START Given information

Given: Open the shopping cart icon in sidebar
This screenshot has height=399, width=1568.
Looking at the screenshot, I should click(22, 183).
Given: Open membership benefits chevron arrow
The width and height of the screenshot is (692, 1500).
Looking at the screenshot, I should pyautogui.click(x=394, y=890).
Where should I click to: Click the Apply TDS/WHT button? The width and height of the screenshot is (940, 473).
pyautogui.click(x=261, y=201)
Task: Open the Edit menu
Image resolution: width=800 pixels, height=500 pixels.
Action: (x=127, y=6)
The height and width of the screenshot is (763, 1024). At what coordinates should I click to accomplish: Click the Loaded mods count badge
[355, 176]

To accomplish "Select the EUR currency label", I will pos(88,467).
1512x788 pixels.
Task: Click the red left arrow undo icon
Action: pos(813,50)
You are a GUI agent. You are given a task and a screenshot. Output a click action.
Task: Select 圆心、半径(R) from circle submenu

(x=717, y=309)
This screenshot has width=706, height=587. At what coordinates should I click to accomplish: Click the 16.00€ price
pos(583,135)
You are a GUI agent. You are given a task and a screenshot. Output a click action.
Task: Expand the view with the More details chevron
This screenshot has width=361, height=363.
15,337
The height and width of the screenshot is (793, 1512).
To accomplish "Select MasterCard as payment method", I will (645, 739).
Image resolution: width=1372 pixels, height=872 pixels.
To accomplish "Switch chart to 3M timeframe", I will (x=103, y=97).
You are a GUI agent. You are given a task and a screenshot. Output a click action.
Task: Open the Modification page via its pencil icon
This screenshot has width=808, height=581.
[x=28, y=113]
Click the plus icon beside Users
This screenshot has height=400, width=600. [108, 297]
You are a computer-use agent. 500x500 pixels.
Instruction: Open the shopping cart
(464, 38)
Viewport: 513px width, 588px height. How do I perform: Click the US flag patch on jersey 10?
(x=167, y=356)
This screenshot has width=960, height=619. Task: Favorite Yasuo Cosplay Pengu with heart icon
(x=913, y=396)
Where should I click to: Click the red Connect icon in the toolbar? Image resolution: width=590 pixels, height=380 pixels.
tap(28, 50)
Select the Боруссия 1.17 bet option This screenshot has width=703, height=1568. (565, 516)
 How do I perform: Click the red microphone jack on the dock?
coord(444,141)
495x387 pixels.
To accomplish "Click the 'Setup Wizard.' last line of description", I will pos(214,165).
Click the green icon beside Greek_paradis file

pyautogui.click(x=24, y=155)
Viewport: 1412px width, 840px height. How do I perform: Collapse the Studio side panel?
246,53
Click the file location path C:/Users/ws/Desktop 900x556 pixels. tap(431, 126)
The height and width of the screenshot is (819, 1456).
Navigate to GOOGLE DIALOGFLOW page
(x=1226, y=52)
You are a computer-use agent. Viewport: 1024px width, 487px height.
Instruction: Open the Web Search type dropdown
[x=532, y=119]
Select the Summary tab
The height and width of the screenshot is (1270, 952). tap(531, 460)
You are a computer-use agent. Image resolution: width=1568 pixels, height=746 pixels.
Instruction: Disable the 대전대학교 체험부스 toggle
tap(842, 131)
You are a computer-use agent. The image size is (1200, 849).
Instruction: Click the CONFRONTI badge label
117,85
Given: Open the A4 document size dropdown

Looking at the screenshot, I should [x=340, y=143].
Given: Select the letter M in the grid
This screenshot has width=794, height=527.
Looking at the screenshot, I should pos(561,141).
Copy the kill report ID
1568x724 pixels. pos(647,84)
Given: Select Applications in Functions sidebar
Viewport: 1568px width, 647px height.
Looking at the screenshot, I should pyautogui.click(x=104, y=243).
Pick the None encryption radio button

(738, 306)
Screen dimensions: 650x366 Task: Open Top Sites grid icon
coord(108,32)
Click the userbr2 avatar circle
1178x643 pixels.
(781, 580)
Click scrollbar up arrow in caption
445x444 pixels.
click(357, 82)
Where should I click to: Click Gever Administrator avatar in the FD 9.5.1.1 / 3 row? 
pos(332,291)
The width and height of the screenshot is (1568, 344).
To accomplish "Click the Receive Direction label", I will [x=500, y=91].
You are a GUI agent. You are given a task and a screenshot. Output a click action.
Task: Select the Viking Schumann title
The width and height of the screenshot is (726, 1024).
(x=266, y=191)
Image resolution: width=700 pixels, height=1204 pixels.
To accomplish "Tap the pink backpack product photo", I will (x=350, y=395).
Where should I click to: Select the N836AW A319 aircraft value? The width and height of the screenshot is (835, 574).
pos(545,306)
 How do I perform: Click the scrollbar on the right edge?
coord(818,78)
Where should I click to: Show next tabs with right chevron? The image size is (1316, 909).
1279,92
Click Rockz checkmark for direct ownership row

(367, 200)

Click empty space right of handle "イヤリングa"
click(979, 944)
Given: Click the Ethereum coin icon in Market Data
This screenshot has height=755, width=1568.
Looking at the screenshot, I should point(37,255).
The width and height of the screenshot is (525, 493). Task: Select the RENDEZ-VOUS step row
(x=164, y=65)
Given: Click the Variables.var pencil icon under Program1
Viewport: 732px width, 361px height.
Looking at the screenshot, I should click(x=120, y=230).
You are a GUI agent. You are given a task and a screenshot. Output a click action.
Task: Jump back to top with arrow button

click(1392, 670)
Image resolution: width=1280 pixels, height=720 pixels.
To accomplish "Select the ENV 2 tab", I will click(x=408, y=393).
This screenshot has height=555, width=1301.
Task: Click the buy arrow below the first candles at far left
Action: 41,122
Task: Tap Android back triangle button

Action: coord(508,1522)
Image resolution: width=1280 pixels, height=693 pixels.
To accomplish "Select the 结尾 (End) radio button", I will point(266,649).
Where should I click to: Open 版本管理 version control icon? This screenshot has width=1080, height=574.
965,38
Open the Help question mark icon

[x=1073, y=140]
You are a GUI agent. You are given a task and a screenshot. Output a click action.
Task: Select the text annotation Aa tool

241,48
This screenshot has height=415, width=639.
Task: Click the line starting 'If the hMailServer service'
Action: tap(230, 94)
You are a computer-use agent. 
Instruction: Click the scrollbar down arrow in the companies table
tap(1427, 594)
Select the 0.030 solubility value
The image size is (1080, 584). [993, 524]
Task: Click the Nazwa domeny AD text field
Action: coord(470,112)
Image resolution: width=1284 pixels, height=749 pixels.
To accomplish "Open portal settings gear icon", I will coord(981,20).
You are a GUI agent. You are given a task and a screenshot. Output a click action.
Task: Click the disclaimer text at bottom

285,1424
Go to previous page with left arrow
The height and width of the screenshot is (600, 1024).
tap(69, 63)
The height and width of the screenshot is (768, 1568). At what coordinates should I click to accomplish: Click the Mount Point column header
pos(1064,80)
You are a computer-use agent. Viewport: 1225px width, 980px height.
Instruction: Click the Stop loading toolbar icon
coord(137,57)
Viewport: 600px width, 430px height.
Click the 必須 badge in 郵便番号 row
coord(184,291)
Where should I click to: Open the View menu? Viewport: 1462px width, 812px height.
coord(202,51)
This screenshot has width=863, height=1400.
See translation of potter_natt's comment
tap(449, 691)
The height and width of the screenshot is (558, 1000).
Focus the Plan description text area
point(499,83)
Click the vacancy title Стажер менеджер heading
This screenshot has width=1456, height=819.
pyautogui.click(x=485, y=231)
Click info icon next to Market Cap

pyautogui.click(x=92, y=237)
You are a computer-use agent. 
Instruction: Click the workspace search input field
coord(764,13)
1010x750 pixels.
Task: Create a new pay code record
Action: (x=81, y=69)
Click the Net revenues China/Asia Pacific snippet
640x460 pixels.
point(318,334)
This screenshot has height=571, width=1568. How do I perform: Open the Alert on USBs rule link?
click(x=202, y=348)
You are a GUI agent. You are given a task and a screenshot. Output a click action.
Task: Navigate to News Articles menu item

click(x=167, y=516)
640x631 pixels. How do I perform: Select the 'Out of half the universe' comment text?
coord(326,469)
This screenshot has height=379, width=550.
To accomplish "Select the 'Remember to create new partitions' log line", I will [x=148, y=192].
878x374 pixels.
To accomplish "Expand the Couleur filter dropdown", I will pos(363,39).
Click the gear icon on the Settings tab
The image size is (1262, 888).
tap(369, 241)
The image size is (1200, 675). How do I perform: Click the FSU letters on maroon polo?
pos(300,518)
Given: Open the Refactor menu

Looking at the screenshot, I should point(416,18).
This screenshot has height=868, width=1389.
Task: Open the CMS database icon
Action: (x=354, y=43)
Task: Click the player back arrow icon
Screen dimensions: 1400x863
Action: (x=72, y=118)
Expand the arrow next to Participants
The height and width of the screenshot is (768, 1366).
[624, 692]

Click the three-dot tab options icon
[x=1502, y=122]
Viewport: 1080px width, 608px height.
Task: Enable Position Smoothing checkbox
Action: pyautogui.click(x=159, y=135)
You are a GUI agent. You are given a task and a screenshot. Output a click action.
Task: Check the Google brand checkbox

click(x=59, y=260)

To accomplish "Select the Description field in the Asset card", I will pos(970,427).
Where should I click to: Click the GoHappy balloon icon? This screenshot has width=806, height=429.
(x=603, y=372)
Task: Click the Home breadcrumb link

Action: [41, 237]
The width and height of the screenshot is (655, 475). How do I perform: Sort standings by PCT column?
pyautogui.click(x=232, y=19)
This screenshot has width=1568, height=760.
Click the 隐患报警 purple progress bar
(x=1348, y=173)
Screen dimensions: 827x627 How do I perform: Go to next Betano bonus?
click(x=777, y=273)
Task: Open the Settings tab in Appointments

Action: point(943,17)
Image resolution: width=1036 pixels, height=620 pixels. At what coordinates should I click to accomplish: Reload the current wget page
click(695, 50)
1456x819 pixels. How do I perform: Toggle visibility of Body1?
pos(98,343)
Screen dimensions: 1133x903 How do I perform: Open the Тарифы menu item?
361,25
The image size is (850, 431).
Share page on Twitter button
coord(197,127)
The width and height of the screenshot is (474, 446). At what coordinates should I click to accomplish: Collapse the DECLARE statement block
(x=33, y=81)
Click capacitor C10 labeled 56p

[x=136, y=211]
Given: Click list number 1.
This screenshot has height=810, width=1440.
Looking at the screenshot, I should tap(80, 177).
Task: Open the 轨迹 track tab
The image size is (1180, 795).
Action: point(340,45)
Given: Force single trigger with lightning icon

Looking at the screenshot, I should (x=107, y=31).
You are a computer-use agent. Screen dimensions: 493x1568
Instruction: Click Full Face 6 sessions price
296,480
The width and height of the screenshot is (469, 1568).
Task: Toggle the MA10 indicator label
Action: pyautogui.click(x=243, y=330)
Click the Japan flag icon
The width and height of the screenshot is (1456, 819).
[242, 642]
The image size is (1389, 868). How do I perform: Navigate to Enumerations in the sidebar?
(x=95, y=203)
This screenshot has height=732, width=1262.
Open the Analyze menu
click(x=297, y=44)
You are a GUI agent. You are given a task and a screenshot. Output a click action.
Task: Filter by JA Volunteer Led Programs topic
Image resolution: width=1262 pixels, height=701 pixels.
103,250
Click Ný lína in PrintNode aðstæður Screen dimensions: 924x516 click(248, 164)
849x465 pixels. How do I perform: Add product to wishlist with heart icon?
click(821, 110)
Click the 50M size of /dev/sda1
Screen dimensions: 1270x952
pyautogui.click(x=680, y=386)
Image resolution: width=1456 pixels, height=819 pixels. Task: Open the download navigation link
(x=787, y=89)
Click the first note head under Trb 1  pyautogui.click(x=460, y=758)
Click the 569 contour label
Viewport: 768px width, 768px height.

END Given information

= What you should do =
Your answer should consist of each line of the data above in which the word "under" occurs.

= Answer section =
Given: Click the Variables.var pencil icon under Program1
Click the first note head under Trb 1  pyautogui.click(x=460, y=758)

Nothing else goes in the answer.